October 9, 2015 | Last updated on October 9, 2015
2 min read

Lesley Isaacs

Occupations

Operational specialist

City

Toronto

Age

early 40s

I’ve been investing:

since I was 19

I plan to retire:

the year when I’ve saved enough; raising a family makes the process longer. But, when I’m mortgage-free, I’ll feel closer.

Investable assets:

less than $250,000

I’ve Been with my advisor:

more than 18 years


UP CLOSE AND PERSONAL

When it comes to investing,

I get excited about picking a winning stock and having the option to never work again.

I’m still looking for

an investment that keeps growing while I sleep.

Everyone else is doing it

When I was 19, my stepfather died and left me money. His advisor became my advisor, but I wanted to prove myself as an adult, so I started investing on my own at my bank. I knew what to invest in: tech firms. And like many other people, I also invested in Bre-X. My boyfriend suggested I invest in RIM. I couldn’t distinguish good advice from bad. When my advisor at the bank recommended metals, I thought it was the strangest advice—tech was the thing! Then the tech bubble burst, and I decided to take charge of my investments using solid research.

Breaking up and making up

A few friends and I created an investment club.

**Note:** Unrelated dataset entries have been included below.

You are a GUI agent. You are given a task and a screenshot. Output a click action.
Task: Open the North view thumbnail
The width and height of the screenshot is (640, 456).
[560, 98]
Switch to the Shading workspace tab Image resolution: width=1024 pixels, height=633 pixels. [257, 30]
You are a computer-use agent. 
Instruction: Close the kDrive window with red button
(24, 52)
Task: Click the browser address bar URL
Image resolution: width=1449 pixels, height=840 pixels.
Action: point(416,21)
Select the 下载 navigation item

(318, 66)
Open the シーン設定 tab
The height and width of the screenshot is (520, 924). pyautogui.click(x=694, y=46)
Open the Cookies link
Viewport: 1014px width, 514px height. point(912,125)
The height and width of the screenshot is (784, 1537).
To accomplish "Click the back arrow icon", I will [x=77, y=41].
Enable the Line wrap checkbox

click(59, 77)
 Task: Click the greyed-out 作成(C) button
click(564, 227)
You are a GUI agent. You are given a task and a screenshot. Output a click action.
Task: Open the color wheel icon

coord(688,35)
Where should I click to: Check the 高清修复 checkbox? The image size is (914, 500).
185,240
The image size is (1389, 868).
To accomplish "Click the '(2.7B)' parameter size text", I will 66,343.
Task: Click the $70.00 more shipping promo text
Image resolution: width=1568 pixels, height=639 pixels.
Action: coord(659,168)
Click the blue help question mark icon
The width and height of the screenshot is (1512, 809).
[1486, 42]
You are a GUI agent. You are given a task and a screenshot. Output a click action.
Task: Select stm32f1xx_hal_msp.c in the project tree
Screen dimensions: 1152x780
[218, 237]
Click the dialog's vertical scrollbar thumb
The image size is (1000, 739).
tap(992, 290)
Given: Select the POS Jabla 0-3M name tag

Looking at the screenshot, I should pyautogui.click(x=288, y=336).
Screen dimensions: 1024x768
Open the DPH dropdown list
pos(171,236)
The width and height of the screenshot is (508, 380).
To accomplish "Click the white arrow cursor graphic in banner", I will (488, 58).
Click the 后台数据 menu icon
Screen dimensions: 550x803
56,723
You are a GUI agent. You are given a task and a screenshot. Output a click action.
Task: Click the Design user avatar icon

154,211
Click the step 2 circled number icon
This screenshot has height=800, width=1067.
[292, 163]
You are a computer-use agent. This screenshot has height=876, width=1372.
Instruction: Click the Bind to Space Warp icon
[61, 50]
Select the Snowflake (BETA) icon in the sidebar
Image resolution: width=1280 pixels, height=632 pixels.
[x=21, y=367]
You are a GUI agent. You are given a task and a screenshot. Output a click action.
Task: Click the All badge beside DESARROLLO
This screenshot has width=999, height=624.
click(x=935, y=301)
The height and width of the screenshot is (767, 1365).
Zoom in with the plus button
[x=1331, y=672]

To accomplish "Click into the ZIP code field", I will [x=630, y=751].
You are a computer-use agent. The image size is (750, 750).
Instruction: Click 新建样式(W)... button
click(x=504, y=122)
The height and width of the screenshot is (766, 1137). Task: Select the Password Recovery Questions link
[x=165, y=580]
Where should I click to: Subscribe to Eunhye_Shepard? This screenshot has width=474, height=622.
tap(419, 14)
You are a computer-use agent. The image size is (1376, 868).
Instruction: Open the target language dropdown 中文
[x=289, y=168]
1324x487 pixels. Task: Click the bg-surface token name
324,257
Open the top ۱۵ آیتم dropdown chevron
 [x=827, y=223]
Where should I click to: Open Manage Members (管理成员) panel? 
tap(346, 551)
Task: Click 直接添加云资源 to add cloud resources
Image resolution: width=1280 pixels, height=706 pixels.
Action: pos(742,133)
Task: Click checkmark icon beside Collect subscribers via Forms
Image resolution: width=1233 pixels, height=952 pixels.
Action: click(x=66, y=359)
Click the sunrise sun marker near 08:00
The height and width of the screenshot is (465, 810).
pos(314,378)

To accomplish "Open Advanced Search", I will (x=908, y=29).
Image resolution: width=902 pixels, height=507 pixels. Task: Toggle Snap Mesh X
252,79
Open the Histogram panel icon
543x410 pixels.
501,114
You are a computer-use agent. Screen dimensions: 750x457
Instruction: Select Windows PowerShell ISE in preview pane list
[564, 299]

Advisors came to speak to us, and one caught my eye with his slick presentation. Most of us had little discretionary income, and we were thrilled when he offered to manage our investments. I asked him to handle my RRSP, and then he promptly headed to the U.S. to sail luxury yachts—indefinitely—while my portfolio languished. I closed my RRSP account with his company and went back to my advisor at the bank. I’d made a lot of mistakes, and I wanted someone knowledgeable by my side. Over the years, I’ve come to appreciate how well my advisor understands me: he knows I want to learn, but that I can be blinded by what’s trendy. He takes the emotion out of my decisions by clearly explaining my actions’ consequences. He educates me about the industry, on dividend-paying mutual funds, my portfolio and finding money for special projects.

Sharing the wealth

I’ve taught my children (9, 7 ½ and 6) my 10-10-10 money management philosophy: 10% goes to investing, 10% to our church and 10% to those in need. When they’re older, I’ll teach them how to invest and how to tell when their investments make money. For now, they’re learning that spending money on the latest gadget means less money goes toward our current goal: our vacation jar. Connecting their actions with a cost teaches them to use resources wisely and delay gratification.

by Michelle Schriver, assistant editor of Advisor Group.